Wonga’s Whoppas and other stories – a blog by Philip King
3 July 2014
There’ve been two ‘good news’ stories in the business pages already this week, and we’re only part way through, but they’ve been tempered by one horrendous story! On the payday lending front, new rules took effect from 1 July preventing multiple rollover loans and restricting the use of continuous payment authorities. At the macro economic level, a survey by Lloyds Bank reported confidence among small businesses to be at its highest since 2009. Alongside those positives, the use of fictitious law firms to issue threatening letters by Wonga was revealed.
I’ve long argued that the concept of payday lending is not inherently wrong and, when offered responsibly, meets a need that inevitably exists. But I’ve also argued that poor practice and abuse of customers must be stopped. The new rules impact on rollovers, continuous payment authorities and risk warnings. A loan rolled over twice, including before 1 July, cannot be rolled over again. Preventing people from turning high cost short-term credit into high-cost unsustainable long-term credit can only be a good thing. Stopping the abuse of continuous payment authorities where repeated attempts are made, often for very small sums so that payments are obtained when the timing coincides by chance, and leaving the most vulnerable without money for essentials is right. And the need for overt warnings about the consequences of non-repayment must be a pre-requisite. We don’t want to force people into the hands of unregulated loan sharks but we do want to create an industry that meets its needs responsibly and can hold its head high.
Leading me nicely to the Wonga story. Sending letters to people suggesting that legal action is being taken by non-existent firms, and to make things even worse, charging a fee for legal services that weren’t legal services at all is a disgrace. I was pleased to hear an interview in which Wonga recognised its actions were unacceptable and inexcusable, but does the punishment (in this case a fine) fit the crime? The letters were sent to people who would often be among the least likely to be able to recognise that they were being duped. The practice was abhorrent and if a criminal investigation is commenced (although it looks unlikely) the company will only have itself to blame.

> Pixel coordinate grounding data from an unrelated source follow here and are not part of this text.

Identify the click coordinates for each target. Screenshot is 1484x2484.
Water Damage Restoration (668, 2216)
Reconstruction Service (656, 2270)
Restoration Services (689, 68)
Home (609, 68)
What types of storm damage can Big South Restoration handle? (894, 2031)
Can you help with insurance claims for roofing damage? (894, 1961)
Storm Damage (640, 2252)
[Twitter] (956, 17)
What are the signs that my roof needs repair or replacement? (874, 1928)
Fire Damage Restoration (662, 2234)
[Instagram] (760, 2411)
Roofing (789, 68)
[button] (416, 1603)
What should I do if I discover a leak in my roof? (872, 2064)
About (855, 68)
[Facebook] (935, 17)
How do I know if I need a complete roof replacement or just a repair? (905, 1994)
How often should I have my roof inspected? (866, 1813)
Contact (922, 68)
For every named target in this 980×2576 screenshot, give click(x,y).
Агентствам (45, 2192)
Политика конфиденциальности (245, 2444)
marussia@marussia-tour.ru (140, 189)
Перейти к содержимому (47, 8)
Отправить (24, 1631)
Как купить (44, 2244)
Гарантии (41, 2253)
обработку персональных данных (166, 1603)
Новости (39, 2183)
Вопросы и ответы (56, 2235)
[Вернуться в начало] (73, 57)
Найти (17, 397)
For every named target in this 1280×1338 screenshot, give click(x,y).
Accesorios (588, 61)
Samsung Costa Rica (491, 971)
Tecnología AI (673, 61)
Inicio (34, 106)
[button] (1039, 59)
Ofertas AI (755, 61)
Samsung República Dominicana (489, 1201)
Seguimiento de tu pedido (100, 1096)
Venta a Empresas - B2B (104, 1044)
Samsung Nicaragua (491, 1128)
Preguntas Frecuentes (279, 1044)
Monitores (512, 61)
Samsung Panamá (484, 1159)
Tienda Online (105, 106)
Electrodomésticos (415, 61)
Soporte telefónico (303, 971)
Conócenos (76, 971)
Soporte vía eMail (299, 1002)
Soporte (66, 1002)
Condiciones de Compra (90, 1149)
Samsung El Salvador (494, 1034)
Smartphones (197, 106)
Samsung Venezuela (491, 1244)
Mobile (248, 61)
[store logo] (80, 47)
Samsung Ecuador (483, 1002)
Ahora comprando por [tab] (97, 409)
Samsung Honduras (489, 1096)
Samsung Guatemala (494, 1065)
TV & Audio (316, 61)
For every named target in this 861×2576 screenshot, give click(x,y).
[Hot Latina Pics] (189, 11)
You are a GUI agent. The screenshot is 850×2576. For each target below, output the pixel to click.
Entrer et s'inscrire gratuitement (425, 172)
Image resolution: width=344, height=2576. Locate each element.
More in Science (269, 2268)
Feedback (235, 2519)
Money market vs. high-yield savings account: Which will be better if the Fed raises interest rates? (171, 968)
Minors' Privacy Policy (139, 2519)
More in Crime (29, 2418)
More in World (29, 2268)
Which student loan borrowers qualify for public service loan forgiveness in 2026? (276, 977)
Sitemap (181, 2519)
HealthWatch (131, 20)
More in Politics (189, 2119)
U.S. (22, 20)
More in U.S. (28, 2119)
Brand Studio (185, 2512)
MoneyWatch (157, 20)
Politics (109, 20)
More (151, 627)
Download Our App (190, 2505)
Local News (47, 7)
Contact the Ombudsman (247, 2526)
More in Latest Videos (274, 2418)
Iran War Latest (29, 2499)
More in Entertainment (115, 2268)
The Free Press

To better news then from the Lloyds survey. Companies are more optimistic about the economy than they have been since the end of the recession in 2009, business confidence has reached its strongest level since 2008, and businesses have signalled that they intend to invest in hiring and capital expenditure over the next six months. Even better, there are tentative signs that a smaller proportion of companies are planning to increase prices which would lead to a fall in inflationary pressure. There are reasons to be cheered here.
Two steps forward and one step back then, I reckon, and that means we’re making progress!